Wednesday, April 2, 2008

Dear The Makers of Axe Body Wash: Hangover Cure,

Composed April 10, 2008
Postdated April 2, 2008
Hamburg / St. Pauli

Dear The Makers of Axe Body Wash: Hangover Cure,

I was not familiar with the product “Axe Body Wash: Hangover Cure” before my recent trip to Hamburg, Germany. I was, in fact, not familiar with ANY axe product aside from the pernicious advertising suggesting that any man wearing any Axe product was certain to magnetically attract beautiful women.

Of course I thought that this so called “Axe Effect” was pure hyperbole. The few times I’d had the misfortune to sniff a sample of an axe product gave me the same reaction as I have when an overheated electrical wire begins to cook it’s own insulating plastic.

Boy was I wrong!
Allow me to backtrack:
My girlfriend Jenn and I were happy to be hosted in Hamburg by mein guter freund Frank. The evening began with climbing from a train with our large packs and finding a theater In St. Pauli (don’t call it Hamburg!) we met other old guter freunds, and had the surreal experience of watching those guter friends perform an improv show completely in German. I’m well aware of the playing style of those guter freunds, so for me it was much like the enjoyment one gets from watching dogs play! After much celebrating, mein guter freund Frank took us back to his place where my girlfriend Jenn went off to bed while mein guter freund Frank and I stayed up for a traditional “absacker”. Now I’ve had drinks with Germans before and my previous experience has taught met that “absacker” is supposed to mean “the last drink of the evening”.
I love the way Germans have single words for complicated ideas, don’t you The Makers of Axe Body Wash: Hangover Cure? I bet you do!

Six or seven “absackers” later, mein guter freund Frank and I were still reminiscing over old times, chuckling about the sound of our various words for hippopotamus, and plotting future domination of the international improv world.

It was that next morning that I discovered, in the shower of mein guter freund Frank (he wasn’t in there, it wasn’t that kind of evening!) Axe Body Wash: Hangover Cure. The quick bit of googling I’ve just done had led me to believe that you market this product in the U.S. as Axe Body Wash: Recovery.
What a shame!
Yes, when I first began applying the Axe Body Wash: Hangover Cure, it smelled and felt as though I were wiping gelatinous Gatorade about my body. Sure enough, I presently felt much better than I previously had!
My girlfriend Jenn and mein guter freund Frank both postulated that the extra hour of sleep, the breakfast, the coffee, and the shower itself probably had more to do with my feeling better than my use of gelatinous, sweet smelling Gatorade, and I might have believed them if not for the events of later that evening:

We had an interesting and fun tourist day, led by mein guter freund Frank in his mini-clown car (appropriate!). That evening, we took a stroll and began our absackers in a St. Pauli bar.
You probably already know this, The Makers of Axe Body Wash: Gelatinous Gatorade Cure, but St. Pauli is a historic port. Sailors have been docking St. Pauli for centuries!

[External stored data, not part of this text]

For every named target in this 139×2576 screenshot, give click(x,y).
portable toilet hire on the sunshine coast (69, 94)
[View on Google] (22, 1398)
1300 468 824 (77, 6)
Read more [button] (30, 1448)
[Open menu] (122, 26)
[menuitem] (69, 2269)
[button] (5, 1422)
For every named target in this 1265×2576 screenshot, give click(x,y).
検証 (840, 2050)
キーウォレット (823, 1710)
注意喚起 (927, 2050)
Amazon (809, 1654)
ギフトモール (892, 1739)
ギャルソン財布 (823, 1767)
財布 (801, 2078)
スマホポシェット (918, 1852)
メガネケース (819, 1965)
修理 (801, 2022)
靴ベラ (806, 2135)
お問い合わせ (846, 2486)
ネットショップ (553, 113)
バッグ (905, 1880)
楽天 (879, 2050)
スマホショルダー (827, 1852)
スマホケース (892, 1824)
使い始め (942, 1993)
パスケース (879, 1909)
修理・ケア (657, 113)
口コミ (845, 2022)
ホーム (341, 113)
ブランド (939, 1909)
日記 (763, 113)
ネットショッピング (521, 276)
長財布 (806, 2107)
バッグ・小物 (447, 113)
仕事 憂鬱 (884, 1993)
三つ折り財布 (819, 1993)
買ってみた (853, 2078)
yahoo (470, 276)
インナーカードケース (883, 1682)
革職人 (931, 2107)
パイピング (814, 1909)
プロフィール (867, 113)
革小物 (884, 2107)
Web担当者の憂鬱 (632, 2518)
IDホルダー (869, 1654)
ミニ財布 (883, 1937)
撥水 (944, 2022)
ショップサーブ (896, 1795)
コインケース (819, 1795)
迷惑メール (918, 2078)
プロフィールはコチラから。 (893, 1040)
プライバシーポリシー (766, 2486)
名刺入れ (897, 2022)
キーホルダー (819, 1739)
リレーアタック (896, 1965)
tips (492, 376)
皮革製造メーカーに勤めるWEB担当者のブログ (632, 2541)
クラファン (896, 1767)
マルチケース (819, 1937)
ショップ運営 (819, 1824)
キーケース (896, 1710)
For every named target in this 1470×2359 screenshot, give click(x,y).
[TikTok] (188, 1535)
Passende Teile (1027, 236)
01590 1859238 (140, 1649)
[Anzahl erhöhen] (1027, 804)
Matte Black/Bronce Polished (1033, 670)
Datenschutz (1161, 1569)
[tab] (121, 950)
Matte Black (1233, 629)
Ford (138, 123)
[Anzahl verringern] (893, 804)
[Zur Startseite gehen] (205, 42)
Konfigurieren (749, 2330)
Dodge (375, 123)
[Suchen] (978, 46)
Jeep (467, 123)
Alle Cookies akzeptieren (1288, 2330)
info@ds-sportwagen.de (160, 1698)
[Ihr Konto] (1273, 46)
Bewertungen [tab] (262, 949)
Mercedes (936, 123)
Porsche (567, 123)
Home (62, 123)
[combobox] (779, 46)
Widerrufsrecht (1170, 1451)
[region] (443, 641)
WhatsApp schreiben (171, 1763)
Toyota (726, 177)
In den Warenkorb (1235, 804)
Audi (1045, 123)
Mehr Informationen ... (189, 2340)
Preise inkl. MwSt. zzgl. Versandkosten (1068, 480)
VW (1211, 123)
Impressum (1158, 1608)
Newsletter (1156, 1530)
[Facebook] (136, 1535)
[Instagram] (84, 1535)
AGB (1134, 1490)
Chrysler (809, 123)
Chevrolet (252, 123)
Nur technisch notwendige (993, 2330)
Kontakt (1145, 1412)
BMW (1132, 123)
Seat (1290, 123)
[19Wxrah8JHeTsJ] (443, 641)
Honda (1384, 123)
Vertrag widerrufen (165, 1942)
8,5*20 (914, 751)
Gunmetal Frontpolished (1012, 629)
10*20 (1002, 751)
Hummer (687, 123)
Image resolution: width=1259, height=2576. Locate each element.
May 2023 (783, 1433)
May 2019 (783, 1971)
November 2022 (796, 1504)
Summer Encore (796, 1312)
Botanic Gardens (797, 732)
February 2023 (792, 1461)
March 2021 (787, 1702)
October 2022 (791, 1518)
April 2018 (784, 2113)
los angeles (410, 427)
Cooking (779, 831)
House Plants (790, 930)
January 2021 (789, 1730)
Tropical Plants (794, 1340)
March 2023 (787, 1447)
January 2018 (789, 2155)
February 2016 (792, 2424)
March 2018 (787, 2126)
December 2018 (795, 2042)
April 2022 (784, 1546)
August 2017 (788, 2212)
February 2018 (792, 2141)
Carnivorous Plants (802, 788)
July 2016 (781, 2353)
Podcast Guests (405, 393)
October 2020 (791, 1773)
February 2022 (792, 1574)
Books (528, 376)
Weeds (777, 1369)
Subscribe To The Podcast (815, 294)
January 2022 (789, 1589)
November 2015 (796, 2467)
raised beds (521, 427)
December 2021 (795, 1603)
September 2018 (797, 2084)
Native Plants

For some reason, the presence of my girlfriend Jenn seemed to block the following effect, (it must have something to do with her offsetting estrogen), but the one time I walked down the block in this neighborhood on my own, I witnessed the Axe effect in person!

Sure enough, as soon as I appeared on a block where several pretty young ladies happened to be chatting, they began drifting directly towards me! They ALL wanted to chat, and one even went so far as to proposition me RIGHT THERE ON THE STREET! I did find it slightly odd that every single one of these very pretty and charming ladies (no joke) wore their pony tail in the exact same way, all had puffy, pastel ski jackets, and acid wash jeans. I suppose that just happens to be the St. Pauli style.

My girlfriend Jenn was clearly jealous of the attention I was getting due to the correctly advertised Axe Effect. She went so far as to suggest that the young ladies propositioning me were prostitutes! CAN YOU IMAGINE! She actually said OUT LOUD that she thought that they were simply offering me sex because they expected me to PAY THEM!
I mean, SERIOUSLY! I live blocks from Times Square in New York City! I know what a prostitute looks like! A prostitute that approaches one on the street is a middle-aged woman (if she’s a woman) who looks beat up, used up, and dragged through a sharp pile of trouble. She’s barely understandable over the delirium tremens and has bad teeth, if she has teeth, if she’s a she. Which isn’t to say s/he doesn’t give a great time for your seventeen dollars!

Thanks again The Makers Of Axe Body Wash: Hangover Cure! I’ll be certain to buy your product regularly, if I can get over the instinct to shut down all the electrical power each time I catch a scent.